## START

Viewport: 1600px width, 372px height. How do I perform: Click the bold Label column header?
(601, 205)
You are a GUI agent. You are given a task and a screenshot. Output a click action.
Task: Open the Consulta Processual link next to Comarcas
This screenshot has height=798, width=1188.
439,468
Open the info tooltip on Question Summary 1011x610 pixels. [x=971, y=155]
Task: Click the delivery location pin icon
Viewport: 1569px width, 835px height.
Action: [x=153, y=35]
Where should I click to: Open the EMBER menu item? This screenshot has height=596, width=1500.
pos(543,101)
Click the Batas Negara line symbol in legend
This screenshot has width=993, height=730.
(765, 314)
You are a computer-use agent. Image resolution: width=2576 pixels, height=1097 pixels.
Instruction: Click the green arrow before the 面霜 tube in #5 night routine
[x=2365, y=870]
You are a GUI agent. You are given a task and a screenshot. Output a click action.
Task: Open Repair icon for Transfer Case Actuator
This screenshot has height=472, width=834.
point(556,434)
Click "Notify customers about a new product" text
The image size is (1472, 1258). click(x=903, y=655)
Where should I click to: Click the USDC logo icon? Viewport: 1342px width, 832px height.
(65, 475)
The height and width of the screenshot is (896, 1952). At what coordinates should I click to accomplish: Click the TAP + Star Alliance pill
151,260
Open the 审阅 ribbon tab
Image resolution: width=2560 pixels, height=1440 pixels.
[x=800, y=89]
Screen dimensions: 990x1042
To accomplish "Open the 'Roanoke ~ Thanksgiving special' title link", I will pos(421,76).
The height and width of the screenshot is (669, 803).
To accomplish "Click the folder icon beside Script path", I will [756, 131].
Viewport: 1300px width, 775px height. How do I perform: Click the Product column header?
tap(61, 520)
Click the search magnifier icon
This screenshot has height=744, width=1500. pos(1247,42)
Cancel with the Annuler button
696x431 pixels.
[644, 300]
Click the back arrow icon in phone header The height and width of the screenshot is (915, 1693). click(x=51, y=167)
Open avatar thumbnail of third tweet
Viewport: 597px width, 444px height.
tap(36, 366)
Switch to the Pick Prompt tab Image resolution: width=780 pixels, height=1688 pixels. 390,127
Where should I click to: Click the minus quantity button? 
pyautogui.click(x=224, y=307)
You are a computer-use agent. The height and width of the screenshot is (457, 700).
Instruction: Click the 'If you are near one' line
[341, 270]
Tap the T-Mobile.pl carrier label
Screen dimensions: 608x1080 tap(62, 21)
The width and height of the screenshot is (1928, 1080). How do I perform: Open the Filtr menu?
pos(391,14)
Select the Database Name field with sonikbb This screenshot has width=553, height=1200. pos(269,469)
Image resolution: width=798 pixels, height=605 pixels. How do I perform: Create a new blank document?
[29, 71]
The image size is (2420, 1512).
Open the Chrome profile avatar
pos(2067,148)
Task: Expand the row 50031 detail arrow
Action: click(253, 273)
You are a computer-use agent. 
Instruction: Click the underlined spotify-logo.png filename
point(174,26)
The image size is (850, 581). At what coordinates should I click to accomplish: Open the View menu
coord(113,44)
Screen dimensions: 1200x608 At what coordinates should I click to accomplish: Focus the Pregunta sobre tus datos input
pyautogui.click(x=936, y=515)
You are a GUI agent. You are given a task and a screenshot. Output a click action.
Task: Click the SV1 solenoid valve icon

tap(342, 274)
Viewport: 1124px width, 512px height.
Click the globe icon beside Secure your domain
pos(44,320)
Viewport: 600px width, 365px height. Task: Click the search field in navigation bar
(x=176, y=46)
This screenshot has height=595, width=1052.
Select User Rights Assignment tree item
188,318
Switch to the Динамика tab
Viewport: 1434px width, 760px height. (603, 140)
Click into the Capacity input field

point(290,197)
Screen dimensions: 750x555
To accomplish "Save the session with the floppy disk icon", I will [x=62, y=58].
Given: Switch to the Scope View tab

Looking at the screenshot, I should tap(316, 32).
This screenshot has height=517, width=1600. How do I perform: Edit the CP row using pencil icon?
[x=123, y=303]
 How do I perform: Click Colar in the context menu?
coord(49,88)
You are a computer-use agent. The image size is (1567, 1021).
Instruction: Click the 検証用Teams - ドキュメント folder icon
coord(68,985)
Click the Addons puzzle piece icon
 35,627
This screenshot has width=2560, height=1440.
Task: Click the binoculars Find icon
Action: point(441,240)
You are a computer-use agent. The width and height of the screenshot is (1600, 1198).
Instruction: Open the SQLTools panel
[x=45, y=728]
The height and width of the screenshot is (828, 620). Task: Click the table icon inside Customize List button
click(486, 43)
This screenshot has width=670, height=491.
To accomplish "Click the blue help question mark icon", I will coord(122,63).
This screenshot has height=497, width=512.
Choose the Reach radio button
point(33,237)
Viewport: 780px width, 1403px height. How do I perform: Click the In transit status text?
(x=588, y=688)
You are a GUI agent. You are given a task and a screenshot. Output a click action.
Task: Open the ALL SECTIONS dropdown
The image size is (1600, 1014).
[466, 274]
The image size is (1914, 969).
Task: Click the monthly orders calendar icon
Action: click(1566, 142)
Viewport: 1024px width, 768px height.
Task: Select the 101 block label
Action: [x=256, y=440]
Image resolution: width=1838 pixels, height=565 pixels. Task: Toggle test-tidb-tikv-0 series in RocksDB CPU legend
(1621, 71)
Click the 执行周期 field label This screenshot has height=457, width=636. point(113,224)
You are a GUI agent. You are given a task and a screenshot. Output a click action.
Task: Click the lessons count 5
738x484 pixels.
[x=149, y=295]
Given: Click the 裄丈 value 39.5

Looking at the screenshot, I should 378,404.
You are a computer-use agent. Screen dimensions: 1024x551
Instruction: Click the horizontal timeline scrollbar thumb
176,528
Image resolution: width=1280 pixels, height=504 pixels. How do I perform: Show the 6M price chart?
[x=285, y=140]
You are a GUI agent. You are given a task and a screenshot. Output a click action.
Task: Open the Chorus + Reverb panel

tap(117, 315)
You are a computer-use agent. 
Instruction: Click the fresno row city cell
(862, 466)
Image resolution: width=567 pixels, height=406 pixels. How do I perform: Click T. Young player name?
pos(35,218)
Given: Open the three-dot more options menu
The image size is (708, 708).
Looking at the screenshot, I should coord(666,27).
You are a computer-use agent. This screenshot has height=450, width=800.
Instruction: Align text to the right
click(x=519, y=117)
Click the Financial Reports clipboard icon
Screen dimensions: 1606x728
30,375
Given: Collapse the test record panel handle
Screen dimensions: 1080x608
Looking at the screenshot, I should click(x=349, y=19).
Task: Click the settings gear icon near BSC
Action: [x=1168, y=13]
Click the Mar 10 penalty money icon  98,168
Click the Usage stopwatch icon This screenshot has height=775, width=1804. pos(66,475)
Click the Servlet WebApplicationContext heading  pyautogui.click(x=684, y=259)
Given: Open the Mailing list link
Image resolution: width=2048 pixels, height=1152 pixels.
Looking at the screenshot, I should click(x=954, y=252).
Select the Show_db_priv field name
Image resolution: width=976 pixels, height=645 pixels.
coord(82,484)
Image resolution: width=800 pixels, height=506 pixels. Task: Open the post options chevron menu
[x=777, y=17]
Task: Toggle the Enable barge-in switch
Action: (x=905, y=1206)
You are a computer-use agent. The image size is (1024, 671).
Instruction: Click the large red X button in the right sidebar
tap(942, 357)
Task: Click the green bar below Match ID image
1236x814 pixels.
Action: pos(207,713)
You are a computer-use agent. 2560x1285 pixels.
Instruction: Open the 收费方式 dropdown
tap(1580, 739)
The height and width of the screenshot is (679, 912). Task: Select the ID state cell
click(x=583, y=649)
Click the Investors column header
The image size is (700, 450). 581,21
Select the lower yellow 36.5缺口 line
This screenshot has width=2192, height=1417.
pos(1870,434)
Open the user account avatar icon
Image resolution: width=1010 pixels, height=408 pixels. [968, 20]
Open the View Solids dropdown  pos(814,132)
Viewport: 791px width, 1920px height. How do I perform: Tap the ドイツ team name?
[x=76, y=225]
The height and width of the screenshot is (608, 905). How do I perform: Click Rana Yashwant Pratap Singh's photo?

## END

Problem requirements — Rewrite the items starting at the line containing "The height and width of the screenshot is (828, 620)." and ending at the line containing "[x=149, y=295]", replacing "radio button" with "option button" and leaving everything else unchanged.

Exercise result —
The height and width of the screenshot is (828, 620). Task: Click the table icon inside Customize List button
click(486, 43)
This screenshot has width=670, height=491.
To accomplish "Click the blue help question mark icon", I will coord(122,63).
This screenshot has height=497, width=512.
Choose the Reach option button
point(33,237)
Viewport: 780px width, 1403px height. How do I perform: Click the In transit status text?
(x=588, y=688)
You are a GUI agent. You are given a task and a screenshot. Output a click action.
Task: Open the ALL SECTIONS dropdown
The image size is (1600, 1014).
[466, 274]
The image size is (1914, 969).
Task: Click the monthly orders calendar icon
Action: click(1566, 142)
Viewport: 1024px width, 768px height.
Task: Select the 101 block label
Action: [x=256, y=440]
Image resolution: width=1838 pixels, height=565 pixels. Task: Toggle test-tidb-tikv-0 series in RocksDB CPU legend
(1621, 71)
Click the 执行周期 field label This screenshot has height=457, width=636. point(113,224)
You are a GUI agent. You are given a task and a screenshot. Output a click action.
Task: Click the lessons count 5
738x484 pixels.
[x=149, y=295]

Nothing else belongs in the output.